Norway’s Forbrukerrådet, the government-funded Norwegian Consumer Council, printed an 80-page report on February 27, arguing that firms throughout the tech business are systematically degrading {hardware} and software program after the purpose of sale to extract further income from locked-in shoppers. The report, titled “Breaking Free: Pathways to a Fair Technological Future,” singles out linked units, printers, video video games, and automobiles as classes the place the observe is most acute.
The report refers to this observe as “enshittification,” a gradual, three-stage course of during which an organization initially attracts customers with a genuinely helpful service, then degrades that service to learn enterprise clients, and at last squeezes each teams to maximise returns for shareholders. According to the Forbrukerrådet, digital merchandise are uniquely susceptible to this cycle as a result of producers can alter them remotely after buy by software program updates. Below, you possibly can see a video the group created in regards to the problem as effectively.
On proper to restore, the report notes that the EU Right to Repair Directive, coming into into drive on July 31, would require producers to cut back components pairing and permit third-party repairs. This is prone to be an enormous thorn within the facet of printer producers and system ecosystems which have traditionally tied shoppers to proprietary consumables and repair networks.
Alongside the report, the Forbrukerrådet and 28 co-signers — together with the Electronic Frontier Foundation, Access Now, and Cory Doctorow — despatched an open letter to EU policymakers on February 27, urging stronger enforcement of the Digital Markets Act and the GDPR, and pushing again towards the European Commission’s “Digital Omnibus” package deal, which the letter argued dangers diluting present client protections.

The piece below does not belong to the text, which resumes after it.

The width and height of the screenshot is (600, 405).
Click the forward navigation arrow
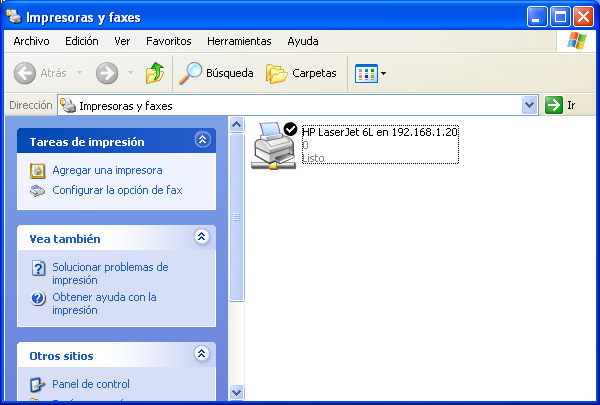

The collective is pushing towards the EU Digital Fairness Act, which the Commission included in its 2026 work program with a proposal anticipated in This autumn 2026. The act is predicted to focus on darkish patterns, influencer advertising and marketing, addictive design, and unfair personalization throughout digital services.

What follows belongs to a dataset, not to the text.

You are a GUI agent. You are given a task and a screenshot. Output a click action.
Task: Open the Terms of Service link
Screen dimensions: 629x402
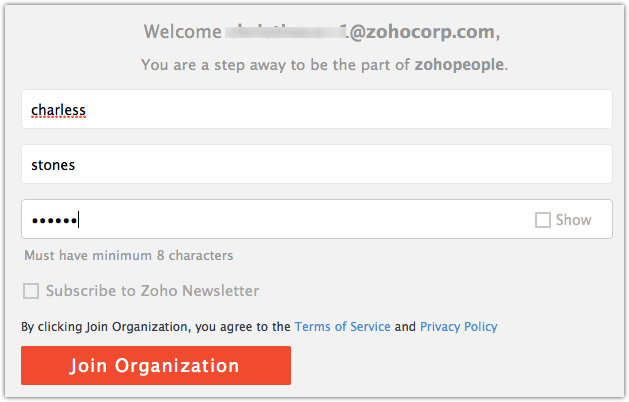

A public session that closed in October 2025 drew roughly 3,000 responses in its first two weeks alone, many from players pushing for provisions that might forestall publishers from disabling titles shoppers have already bought — a marketing campaign often known as Stop Killing Games.
Follow Tom’s Hardware on Google News, or add us as a preferred source, to get our newest information, evaluation, & opinions in your feeds.